Jeder war einmal ein Kind

Das Kindheits-Ich repräsentiert das, was trotz Erziehung von unserem ursprünglichen Ich übrig geblieben ist. Es besteht aus vier Elementen:

  1. Dem natürlichen Kind, das unsere echten und tiefen Gefühle enthält.
  2. Dem kreativen kleinen Professor, der neugierig und schaffensfroh ist.
  3. Dem angepassten Kind, das sich unterwürfig verhält und sich stumm dem Willen Stärkerer beugt.
  4. Dem rebellischen Kind, das sich allem und jedem widersetzt und mutig auf die Barrikaden geht.

Seit wann sind Sie erwachsen?

Das Erwachsenen-Ich entsteht erst im Laufe der Pubertät, wenn sich der Mensch seiner Verantwortung bewusst wird. Es ist dafür da, Impulse aus dem Eltern- und Kindheits-Ich zu dämpfen und nur das zuzulassen, was wir auch wirklich äußern wollen – was sicherlich nicht immer gelingt.

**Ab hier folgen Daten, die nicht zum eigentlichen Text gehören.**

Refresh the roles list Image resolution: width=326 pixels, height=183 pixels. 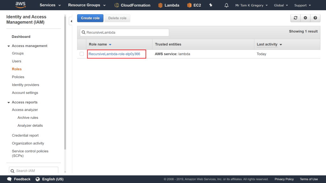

Die zentrale These lautet nun, dass Menschen ihre Kommunikationsinhalte immer aus einem der drei Ich-Zustände heraus senden und dadurch die Reaktion der Gesprächspartner beeinflussen. Das heißt: Wenn Sie eine Botschaft aus dem Kindheits-Ich senden, wird oft eine Reaktion aus dem Eltern-Ich folgen und umgekehrt. Nur Botschaften aus dem Erwachsenen-Ich locken eine Reaktion auf Augenhöhe aus dem Erwachsenen-Ich des Gegenübers. Lassen Sie mich ein paar Beispiele untersuchen:

A: „Ich habe eine tolle Idee: Wir sollten ab sofort allen neuen Kunden einen Blumenstrauß schicken und uns für das Vertrauen bedanken!“

B: „Unsinn. Das ist viel zu teuer und außerdem bringt das nichts.“

Die Aussage aus dem kreativen Kindheits-Ich (kleiner Professor) bewirkt eine Reaktion aus dem kritischen Eltern-Ich.

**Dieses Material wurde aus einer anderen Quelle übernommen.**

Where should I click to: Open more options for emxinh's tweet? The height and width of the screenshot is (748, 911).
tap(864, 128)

A: „Heute bei dem schönen Wetter würde ich am liebsten draußen arbeiten!“

B: „Du kannst ja heute Abend auch noch auf dem Balkon sitzen, wenn du Feierabend hast.“

Die emotionale Aussage aus dem Kindheitstraum-Ich bewirkt eine Reaktion aus dem unterstützenden Eltern-Ich.

Der Rebell in uns ist sehr wach

In beiden Fällen ist das Kind schon fast zu sehen. Es hat eine kreative Idee oder äußert ein spontanes Gefühl. Und die Antwort kommt nicht wirklich aus Augenhöhe. Sie ist im einen Beispiel kritisch und zurechtweisend und im anderen bietet sie einen Lösungsvorschlag, der jedoch nicht gefragt war.

Das funktioniert auch andersherum. Wenn eine Aussage aus dem Eltern-Ich kommt, ist eine Reaktion aus dem Kindheits-Ich zu erwarten.

A: „Nur mit der XY-Methode werden die besten Resultate erzielt.“

B: „Das kann man so nicht sagen, denn auch mit der AB-Methode haben wir schon gute Resultate erzielt!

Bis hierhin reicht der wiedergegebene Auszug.